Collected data
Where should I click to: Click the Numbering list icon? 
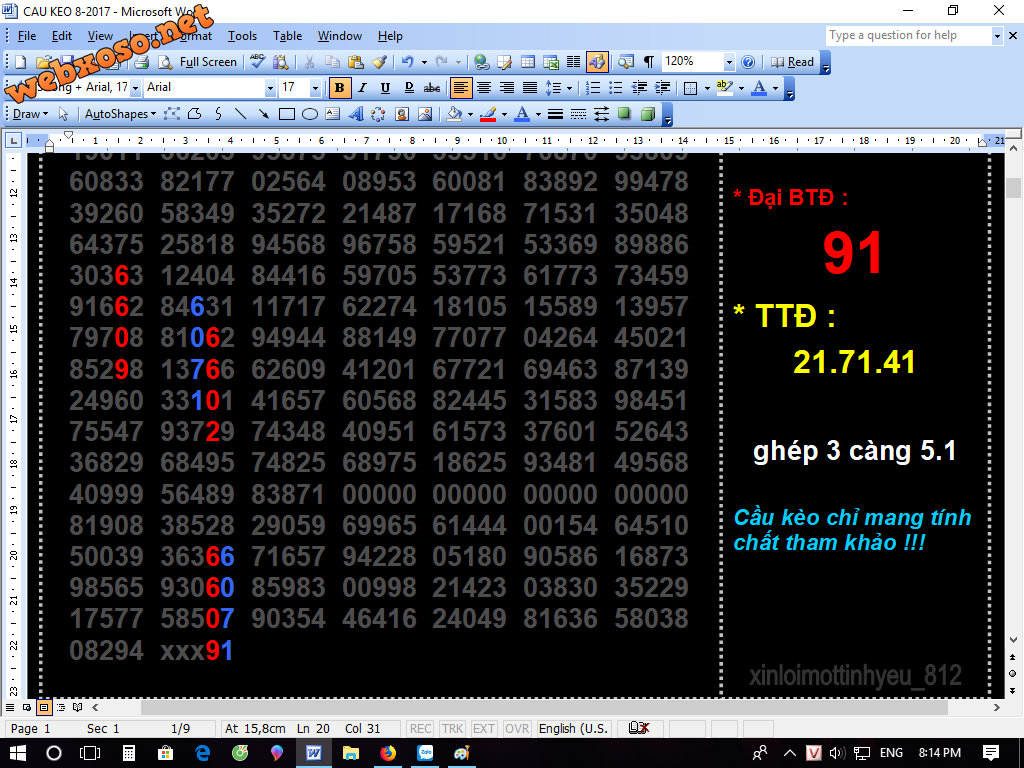click(x=594, y=88)
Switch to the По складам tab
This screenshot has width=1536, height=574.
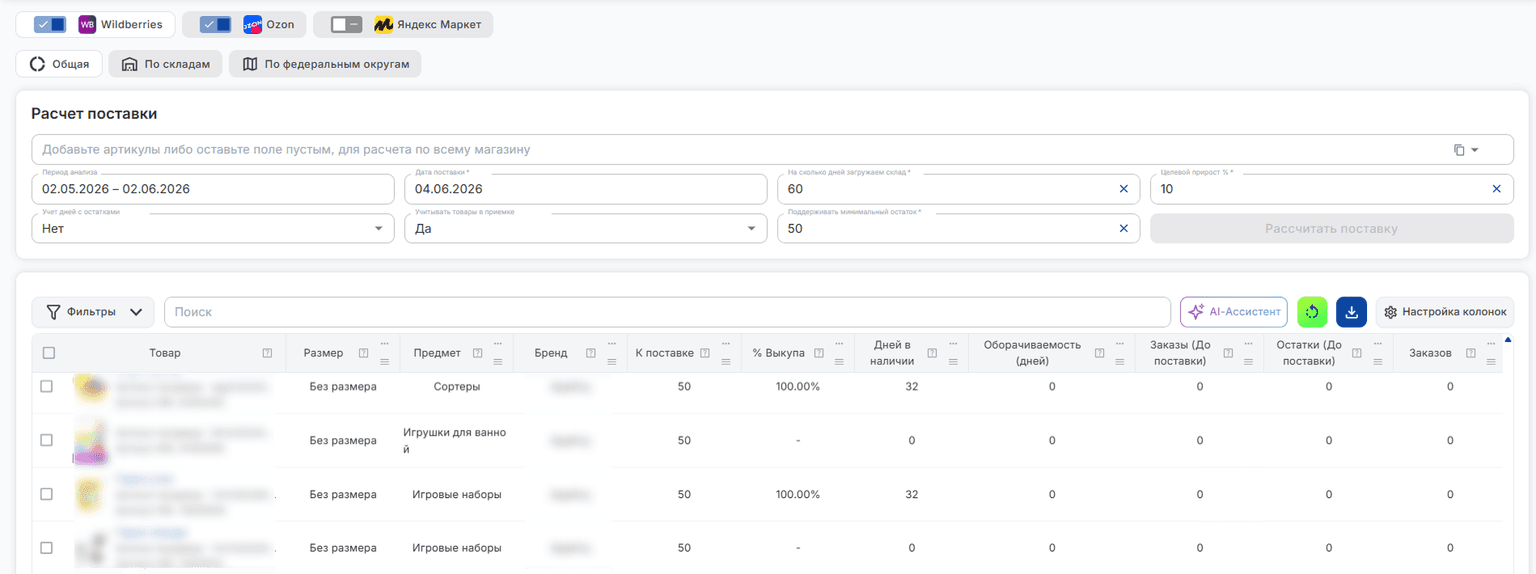click(165, 64)
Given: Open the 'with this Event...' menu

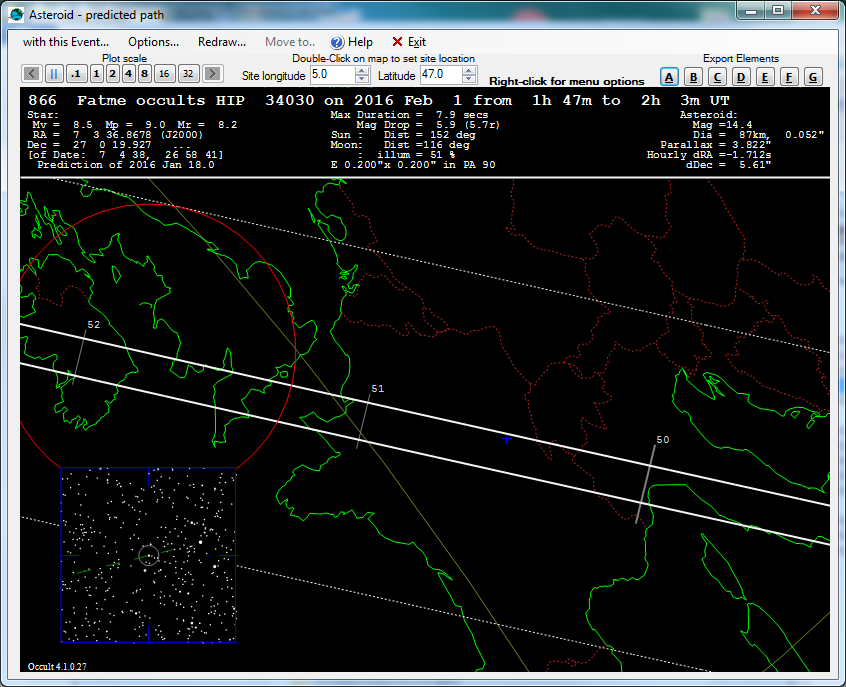Looking at the screenshot, I should coord(66,42).
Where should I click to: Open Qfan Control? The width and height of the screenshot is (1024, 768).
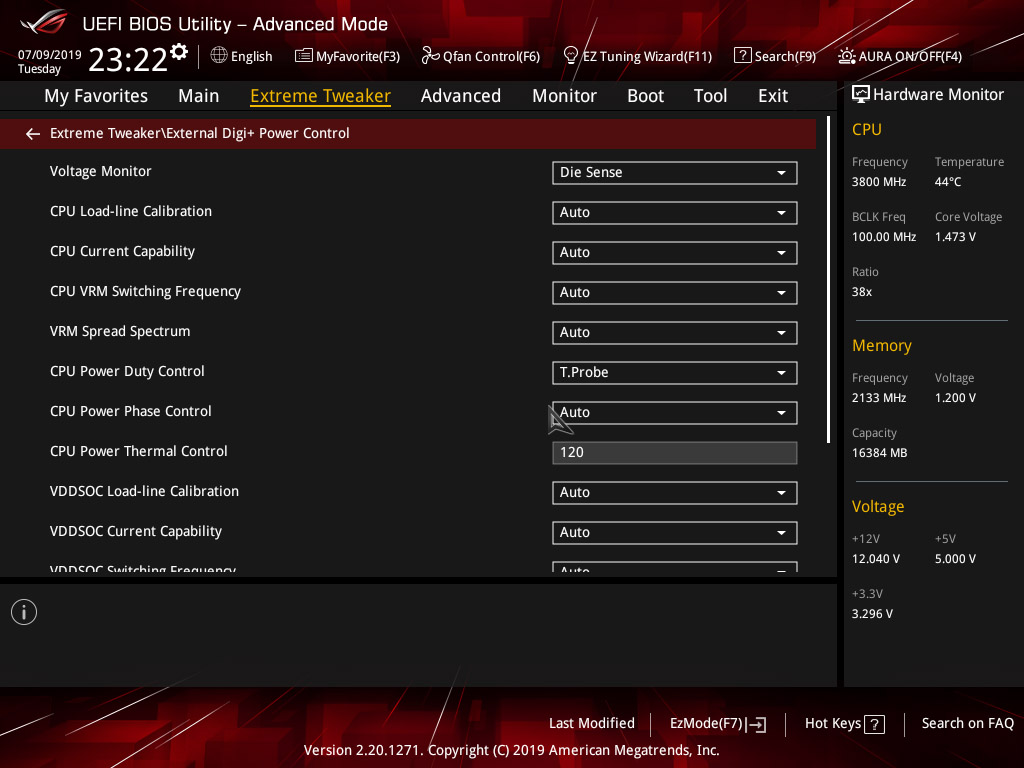480,56
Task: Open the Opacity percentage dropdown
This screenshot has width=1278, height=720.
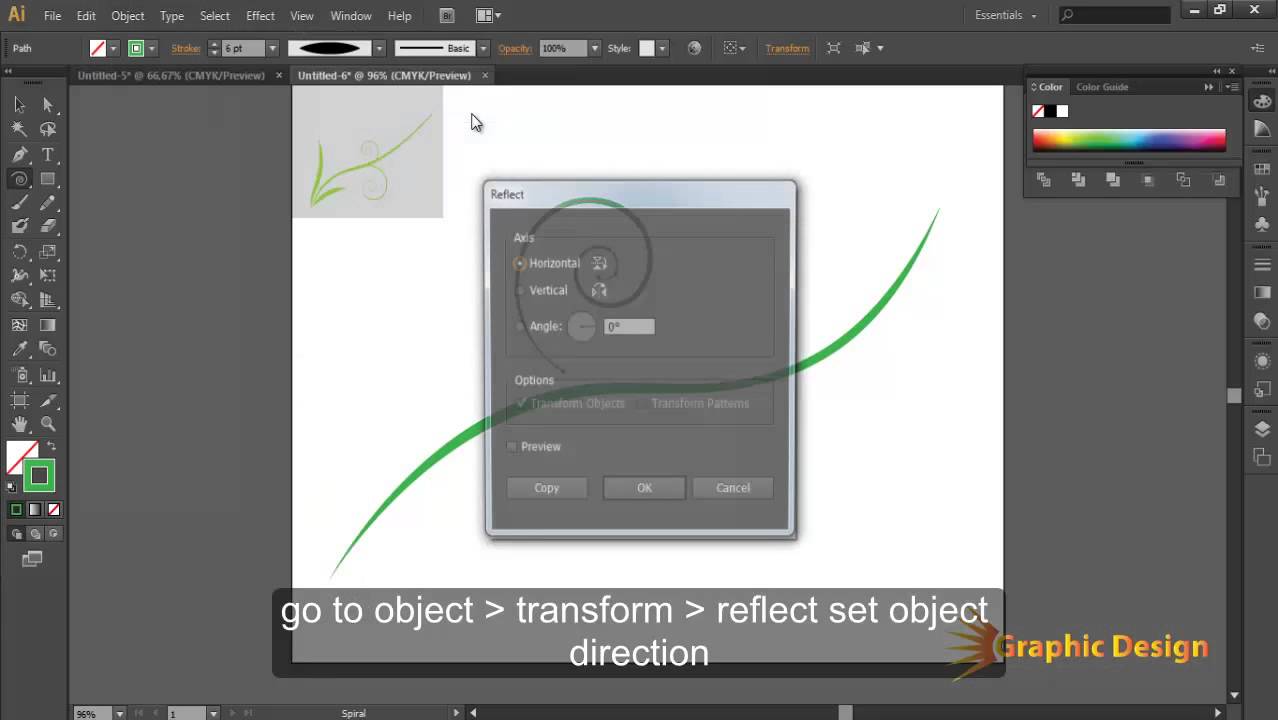Action: pyautogui.click(x=593, y=47)
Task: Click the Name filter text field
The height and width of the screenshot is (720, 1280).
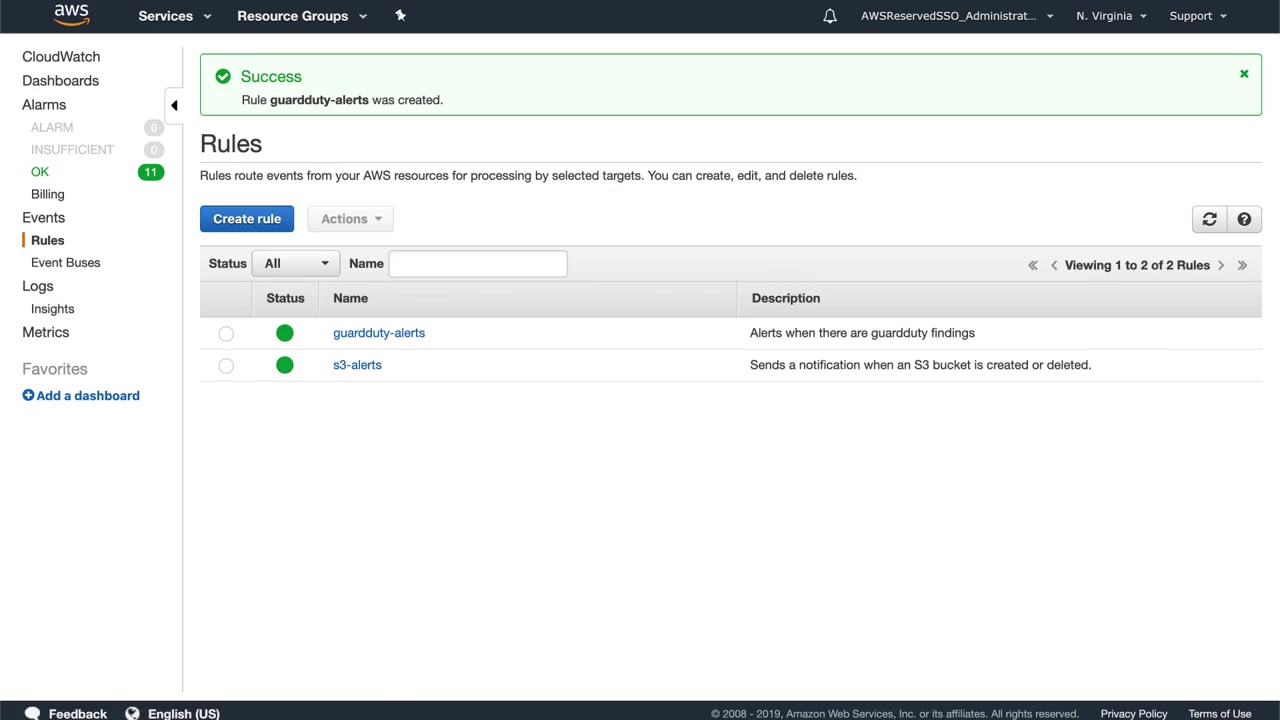Action: (477, 263)
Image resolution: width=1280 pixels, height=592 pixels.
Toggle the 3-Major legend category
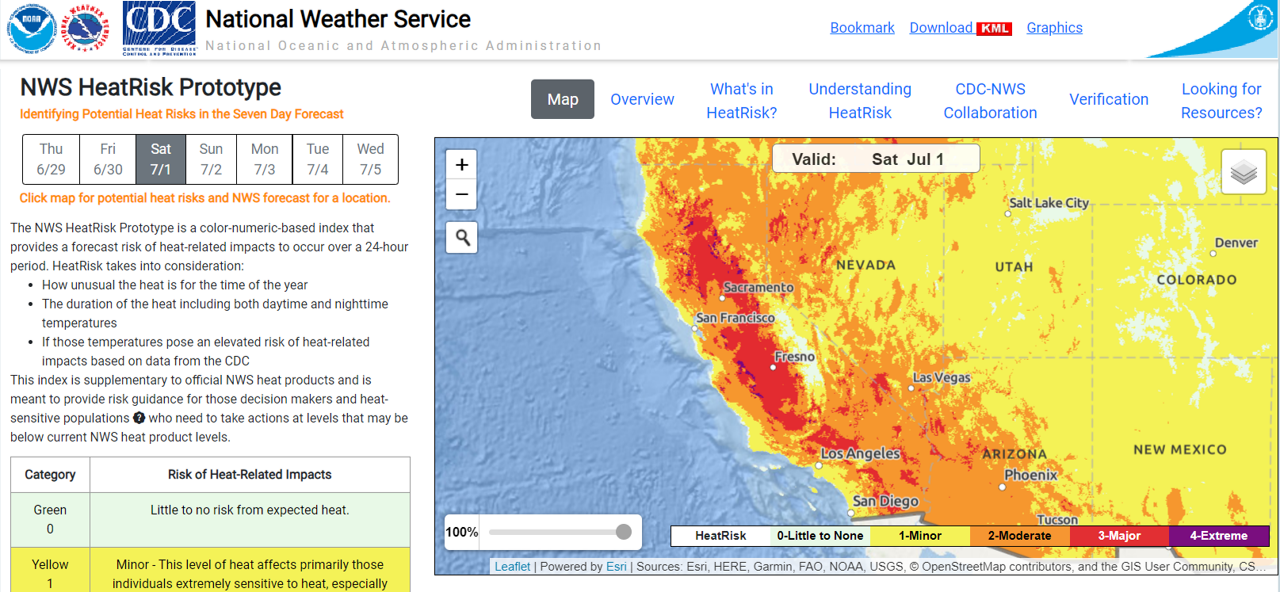pos(1119,535)
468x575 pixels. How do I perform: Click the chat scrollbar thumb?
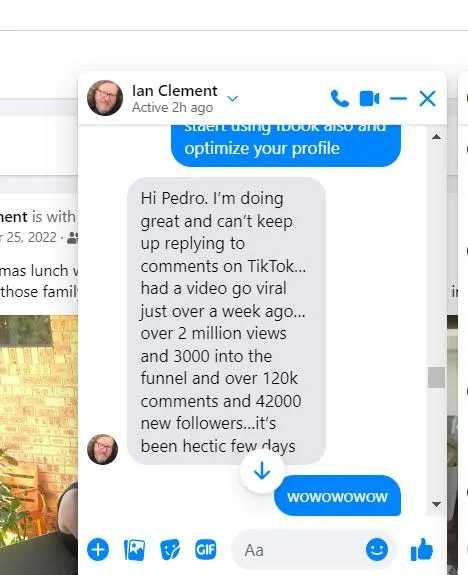(x=436, y=377)
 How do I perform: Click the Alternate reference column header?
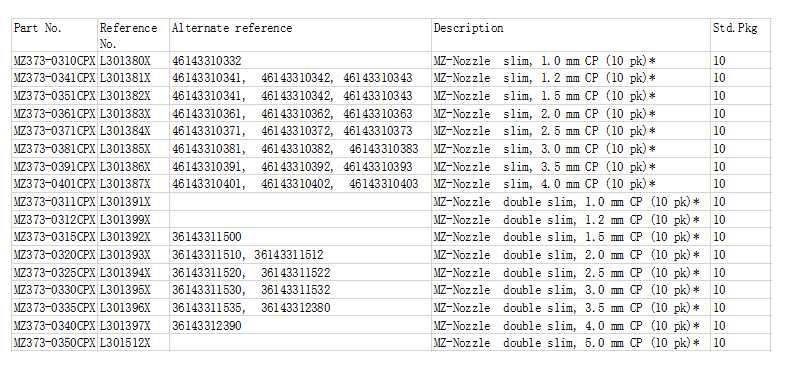tap(232, 28)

■ WHAT TO DO: I need the lines from the one containing "Switch to the По складам tab" through the end of the records retyped exactly, with the pictures left out.

■ REPLY TO THE EXERCISE:
Switch to the По складам tab
This screenshot has width=1536, height=574.
click(165, 64)
Given: Open the 'with this Event...' menu

Looking at the screenshot, I should coord(66,42).
Where should I click to: Open Qfan Control? The width and height of the screenshot is (1024, 768).
480,56
Task: Open the Opacity percentage dropdown
This screenshot has width=1278, height=720.
Action: pyautogui.click(x=593, y=47)
Task: Click the Name filter text field
The height and width of the screenshot is (720, 1280).
Action: (477, 263)
Image resolution: width=1280 pixels, height=592 pixels.
Toggle the 3-Major legend category
pos(1119,535)
468x575 pixels. How do I perform: Click the chat scrollbar thumb?
(x=436, y=377)
 How do I perform: Click the Alternate reference column header?
tap(232, 28)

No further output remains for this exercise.